» **Problem requirements**:
Copy the records word for word, starting with the line that contains "Click the Yandex" and going on through the line that contains "Open the Cinebench".

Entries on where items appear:
────────────────

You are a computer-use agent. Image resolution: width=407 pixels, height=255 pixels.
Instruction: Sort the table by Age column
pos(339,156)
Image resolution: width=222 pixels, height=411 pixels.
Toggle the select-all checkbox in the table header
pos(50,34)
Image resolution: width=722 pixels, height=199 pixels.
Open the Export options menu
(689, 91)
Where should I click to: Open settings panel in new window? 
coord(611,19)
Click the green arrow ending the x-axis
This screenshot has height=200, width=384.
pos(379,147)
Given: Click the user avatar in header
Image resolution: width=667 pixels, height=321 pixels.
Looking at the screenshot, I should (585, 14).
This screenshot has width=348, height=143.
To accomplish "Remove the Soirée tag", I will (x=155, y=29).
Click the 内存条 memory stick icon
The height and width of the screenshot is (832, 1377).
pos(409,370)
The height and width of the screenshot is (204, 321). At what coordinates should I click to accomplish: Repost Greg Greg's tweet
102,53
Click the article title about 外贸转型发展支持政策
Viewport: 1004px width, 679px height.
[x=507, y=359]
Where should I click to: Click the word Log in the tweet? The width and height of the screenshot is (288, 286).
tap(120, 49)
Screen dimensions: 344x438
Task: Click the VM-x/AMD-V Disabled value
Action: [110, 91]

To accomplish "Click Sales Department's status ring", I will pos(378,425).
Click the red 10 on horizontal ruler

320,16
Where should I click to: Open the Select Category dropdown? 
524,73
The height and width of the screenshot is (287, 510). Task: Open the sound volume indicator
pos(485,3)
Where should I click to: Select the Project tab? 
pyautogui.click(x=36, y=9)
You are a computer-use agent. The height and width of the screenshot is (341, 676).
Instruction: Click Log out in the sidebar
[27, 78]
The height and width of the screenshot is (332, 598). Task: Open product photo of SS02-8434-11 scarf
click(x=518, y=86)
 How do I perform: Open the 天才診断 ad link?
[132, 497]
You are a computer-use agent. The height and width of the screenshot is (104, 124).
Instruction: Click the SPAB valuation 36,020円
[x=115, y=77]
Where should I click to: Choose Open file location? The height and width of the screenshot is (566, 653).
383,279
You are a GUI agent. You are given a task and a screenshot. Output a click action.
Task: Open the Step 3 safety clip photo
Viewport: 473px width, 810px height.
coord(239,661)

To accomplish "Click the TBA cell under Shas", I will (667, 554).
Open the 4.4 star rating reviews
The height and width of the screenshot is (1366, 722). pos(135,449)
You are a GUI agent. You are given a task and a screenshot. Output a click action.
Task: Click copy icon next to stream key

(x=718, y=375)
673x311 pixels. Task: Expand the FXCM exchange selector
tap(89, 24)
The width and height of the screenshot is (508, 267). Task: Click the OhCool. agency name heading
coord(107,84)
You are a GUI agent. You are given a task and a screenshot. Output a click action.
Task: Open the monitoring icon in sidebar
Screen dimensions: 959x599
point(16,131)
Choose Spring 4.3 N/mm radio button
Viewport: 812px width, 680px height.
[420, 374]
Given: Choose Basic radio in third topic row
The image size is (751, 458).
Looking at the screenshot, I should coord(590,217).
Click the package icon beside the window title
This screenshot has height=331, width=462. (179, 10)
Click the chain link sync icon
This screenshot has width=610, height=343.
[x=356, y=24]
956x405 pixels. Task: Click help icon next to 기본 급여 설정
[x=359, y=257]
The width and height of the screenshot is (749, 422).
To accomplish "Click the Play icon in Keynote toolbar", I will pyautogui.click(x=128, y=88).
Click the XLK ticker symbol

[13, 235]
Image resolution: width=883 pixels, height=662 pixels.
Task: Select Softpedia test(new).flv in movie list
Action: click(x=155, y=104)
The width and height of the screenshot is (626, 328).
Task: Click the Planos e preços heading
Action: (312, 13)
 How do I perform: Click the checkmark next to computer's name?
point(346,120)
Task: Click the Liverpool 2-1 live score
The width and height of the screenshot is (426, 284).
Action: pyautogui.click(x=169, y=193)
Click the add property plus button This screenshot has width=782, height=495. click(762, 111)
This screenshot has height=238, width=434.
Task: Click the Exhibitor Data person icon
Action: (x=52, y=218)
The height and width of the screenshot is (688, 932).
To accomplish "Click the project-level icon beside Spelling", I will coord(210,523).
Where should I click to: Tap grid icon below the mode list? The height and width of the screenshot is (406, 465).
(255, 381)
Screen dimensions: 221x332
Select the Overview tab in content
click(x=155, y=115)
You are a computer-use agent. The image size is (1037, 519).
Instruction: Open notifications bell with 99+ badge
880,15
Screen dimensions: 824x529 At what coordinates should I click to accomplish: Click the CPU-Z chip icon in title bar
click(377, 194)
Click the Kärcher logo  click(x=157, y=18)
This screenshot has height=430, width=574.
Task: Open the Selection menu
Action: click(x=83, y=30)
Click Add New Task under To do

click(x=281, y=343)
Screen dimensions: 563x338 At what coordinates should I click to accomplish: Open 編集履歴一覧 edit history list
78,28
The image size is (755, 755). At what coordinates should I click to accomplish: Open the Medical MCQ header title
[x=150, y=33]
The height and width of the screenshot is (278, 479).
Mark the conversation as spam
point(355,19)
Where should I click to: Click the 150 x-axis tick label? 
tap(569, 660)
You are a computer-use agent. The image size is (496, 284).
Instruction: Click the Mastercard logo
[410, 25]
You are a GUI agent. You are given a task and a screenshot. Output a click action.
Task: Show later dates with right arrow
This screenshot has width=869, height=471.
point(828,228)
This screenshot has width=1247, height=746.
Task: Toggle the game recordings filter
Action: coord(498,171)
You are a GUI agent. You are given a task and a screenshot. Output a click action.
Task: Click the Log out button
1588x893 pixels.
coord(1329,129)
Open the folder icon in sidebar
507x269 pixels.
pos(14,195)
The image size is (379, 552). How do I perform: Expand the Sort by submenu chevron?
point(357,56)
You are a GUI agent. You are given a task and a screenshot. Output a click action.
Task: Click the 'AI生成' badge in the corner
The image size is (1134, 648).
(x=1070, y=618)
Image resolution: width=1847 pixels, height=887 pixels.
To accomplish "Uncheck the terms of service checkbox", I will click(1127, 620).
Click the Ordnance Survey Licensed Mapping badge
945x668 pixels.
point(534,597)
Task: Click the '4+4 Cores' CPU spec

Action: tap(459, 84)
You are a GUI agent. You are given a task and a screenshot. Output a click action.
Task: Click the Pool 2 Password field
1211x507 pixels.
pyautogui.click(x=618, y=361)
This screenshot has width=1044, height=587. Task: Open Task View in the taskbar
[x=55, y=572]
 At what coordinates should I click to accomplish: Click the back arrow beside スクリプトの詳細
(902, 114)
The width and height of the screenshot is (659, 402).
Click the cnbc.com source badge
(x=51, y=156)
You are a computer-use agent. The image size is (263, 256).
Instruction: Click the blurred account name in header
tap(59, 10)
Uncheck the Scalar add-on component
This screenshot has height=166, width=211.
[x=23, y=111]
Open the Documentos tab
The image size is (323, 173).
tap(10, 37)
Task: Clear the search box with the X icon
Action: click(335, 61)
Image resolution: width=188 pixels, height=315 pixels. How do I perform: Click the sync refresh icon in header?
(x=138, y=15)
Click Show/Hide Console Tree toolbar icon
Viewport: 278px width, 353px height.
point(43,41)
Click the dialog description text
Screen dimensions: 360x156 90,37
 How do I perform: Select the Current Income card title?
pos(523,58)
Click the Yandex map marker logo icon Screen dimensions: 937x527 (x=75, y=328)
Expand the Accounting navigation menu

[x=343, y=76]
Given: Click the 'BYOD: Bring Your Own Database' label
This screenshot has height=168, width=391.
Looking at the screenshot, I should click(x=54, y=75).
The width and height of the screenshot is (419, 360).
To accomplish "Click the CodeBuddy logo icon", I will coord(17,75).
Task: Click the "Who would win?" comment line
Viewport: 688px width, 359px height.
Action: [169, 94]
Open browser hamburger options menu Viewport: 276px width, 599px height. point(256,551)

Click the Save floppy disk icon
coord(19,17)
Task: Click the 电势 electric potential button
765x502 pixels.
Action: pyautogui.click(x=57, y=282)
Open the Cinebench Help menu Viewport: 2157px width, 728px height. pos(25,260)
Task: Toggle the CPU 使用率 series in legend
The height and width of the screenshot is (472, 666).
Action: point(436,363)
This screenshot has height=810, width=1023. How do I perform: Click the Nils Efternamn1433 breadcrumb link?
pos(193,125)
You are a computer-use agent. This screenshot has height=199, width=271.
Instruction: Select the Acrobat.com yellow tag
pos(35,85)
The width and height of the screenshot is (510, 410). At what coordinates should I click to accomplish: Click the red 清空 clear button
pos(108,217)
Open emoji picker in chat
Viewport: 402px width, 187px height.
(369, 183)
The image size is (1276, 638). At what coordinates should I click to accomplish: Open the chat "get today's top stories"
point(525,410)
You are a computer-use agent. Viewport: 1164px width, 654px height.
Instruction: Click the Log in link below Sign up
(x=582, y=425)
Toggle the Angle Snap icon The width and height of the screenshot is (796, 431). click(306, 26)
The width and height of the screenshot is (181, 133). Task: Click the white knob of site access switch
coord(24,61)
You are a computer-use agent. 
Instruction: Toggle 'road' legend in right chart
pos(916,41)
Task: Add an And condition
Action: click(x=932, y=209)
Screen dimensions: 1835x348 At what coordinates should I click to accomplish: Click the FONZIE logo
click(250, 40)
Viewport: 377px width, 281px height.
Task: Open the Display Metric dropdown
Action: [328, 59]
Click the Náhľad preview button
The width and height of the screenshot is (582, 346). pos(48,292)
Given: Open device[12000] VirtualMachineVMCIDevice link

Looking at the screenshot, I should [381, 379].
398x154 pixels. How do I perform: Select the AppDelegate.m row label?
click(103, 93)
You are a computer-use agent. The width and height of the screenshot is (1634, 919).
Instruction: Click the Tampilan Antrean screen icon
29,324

────────────────

» **Output for this exercise**:
Click the Yandex map marker logo icon Screen dimensions: 937x527 (x=75, y=328)
Expand the Accounting navigation menu

[x=343, y=76]
Given: Click the 'BYOD: Bring Your Own Database' label
This screenshot has height=168, width=391.
Looking at the screenshot, I should click(x=54, y=75).
The width and height of the screenshot is (419, 360).
To accomplish "Click the CodeBuddy logo icon", I will coord(17,75).
Task: Click the "Who would win?" comment line
Viewport: 688px width, 359px height.
Action: [169, 94]
Open browser hamburger options menu Viewport: 276px width, 599px height. point(256,551)

Click the Save floppy disk icon
coord(19,17)
Task: Click the 电势 electric potential button
765x502 pixels.
Action: pyautogui.click(x=57, y=282)
Open the Cinebench Help menu Viewport: 2157px width, 728px height. pos(25,260)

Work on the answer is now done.